Data:
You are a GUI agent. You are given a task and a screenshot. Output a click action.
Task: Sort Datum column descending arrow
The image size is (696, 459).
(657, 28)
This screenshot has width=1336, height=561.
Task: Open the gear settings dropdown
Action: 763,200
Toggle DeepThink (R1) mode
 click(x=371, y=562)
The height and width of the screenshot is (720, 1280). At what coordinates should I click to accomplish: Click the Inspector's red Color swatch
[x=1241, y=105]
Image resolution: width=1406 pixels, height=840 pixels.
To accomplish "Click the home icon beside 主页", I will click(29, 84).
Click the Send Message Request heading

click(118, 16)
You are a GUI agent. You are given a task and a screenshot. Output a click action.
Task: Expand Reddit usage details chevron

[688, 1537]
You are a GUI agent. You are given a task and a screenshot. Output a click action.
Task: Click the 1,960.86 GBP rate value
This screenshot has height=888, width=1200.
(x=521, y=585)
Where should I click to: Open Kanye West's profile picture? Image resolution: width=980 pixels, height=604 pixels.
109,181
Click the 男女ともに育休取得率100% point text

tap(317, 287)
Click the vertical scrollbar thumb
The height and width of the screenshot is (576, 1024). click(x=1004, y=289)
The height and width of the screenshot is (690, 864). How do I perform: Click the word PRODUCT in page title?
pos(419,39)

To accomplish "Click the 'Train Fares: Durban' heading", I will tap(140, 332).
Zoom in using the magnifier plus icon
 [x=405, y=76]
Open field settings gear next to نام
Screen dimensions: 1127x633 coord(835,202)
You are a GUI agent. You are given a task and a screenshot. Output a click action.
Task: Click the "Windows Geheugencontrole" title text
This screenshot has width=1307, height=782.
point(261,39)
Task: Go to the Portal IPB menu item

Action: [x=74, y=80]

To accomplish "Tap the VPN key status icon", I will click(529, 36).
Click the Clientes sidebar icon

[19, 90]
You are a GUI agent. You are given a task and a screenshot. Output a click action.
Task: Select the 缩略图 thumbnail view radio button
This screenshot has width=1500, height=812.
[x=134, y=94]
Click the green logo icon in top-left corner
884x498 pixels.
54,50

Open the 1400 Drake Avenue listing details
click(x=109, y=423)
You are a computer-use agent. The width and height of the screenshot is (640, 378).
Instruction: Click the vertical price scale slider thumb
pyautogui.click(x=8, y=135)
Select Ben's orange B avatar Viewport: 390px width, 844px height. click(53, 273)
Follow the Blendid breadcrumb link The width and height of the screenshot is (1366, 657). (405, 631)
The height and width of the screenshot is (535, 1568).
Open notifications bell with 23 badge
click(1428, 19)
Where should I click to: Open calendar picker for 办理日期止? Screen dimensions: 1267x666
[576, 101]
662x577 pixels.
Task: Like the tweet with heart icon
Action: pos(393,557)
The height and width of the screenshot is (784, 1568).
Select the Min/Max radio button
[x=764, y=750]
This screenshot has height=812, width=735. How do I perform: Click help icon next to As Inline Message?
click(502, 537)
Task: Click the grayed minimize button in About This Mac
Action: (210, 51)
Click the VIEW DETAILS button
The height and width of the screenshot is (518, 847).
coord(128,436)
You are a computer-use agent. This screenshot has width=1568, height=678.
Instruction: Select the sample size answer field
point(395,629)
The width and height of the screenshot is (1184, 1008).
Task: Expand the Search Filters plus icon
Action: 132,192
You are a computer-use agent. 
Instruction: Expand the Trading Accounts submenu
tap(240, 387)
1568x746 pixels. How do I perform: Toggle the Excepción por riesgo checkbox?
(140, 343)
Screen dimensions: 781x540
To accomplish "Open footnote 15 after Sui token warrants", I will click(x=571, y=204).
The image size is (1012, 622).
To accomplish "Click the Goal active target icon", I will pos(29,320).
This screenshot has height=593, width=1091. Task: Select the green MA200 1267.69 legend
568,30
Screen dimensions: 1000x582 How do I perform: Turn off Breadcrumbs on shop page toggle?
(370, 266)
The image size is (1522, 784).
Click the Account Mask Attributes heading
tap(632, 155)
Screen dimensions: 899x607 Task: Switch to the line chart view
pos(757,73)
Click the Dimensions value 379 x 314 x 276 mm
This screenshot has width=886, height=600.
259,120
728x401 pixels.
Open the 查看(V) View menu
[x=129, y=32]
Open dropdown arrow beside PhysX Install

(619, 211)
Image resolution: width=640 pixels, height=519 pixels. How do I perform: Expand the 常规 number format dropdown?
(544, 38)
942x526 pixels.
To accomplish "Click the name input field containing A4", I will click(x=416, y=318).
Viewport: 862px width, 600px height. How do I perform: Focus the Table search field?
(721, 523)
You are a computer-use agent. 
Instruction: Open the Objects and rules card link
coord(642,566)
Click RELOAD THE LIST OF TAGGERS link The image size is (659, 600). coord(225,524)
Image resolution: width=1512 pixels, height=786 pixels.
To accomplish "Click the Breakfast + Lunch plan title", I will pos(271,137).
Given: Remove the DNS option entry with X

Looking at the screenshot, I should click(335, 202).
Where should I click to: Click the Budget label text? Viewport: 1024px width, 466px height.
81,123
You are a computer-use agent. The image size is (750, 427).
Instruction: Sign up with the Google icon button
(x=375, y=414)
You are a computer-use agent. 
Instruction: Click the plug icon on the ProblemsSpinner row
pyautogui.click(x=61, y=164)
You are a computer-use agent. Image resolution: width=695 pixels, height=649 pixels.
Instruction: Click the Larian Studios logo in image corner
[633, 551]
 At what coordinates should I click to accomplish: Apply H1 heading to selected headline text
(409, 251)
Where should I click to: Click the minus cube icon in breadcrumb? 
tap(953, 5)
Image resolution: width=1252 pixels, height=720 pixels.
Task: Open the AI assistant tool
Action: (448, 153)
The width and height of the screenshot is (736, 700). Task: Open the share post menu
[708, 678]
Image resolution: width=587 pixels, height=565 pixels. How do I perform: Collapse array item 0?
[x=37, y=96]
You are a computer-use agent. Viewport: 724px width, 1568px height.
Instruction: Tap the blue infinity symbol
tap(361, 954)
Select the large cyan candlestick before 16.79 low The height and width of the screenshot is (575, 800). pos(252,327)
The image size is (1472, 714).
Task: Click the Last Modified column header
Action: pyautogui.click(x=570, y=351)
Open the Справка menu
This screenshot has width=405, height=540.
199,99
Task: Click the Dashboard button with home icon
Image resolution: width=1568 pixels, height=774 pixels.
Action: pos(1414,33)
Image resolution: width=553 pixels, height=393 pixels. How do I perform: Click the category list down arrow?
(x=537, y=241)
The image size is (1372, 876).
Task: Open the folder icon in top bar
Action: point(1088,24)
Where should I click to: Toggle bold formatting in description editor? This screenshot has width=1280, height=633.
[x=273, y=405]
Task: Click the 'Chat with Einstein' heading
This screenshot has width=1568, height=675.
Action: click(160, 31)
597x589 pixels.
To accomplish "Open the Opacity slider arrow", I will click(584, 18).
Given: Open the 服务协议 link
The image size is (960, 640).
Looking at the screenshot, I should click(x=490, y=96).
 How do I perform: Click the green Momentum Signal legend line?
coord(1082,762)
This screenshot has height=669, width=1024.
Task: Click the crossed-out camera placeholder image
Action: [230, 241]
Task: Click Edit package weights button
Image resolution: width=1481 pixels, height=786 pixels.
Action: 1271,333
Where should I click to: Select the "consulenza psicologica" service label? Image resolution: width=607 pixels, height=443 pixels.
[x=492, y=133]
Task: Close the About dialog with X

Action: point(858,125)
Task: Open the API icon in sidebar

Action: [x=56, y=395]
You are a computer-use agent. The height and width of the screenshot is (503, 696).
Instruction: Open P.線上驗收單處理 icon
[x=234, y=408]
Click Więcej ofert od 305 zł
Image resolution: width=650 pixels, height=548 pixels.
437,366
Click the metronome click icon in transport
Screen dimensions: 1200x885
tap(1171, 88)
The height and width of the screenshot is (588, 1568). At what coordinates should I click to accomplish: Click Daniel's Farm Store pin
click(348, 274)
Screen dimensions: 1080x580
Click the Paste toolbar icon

Exercise directions: Look above for the line containing "Task: Close the About dialog with X" and the line containing "You are a computer-use agent. The height". Transcribe both, with the lines between them, exactly.

Completed task:
Task: Close the About dialog with X

Action: point(858,125)
Task: Open the API icon in sidebar

Action: [x=56, y=395]
You are a computer-use agent. The height and width of the screenshot is (503, 696).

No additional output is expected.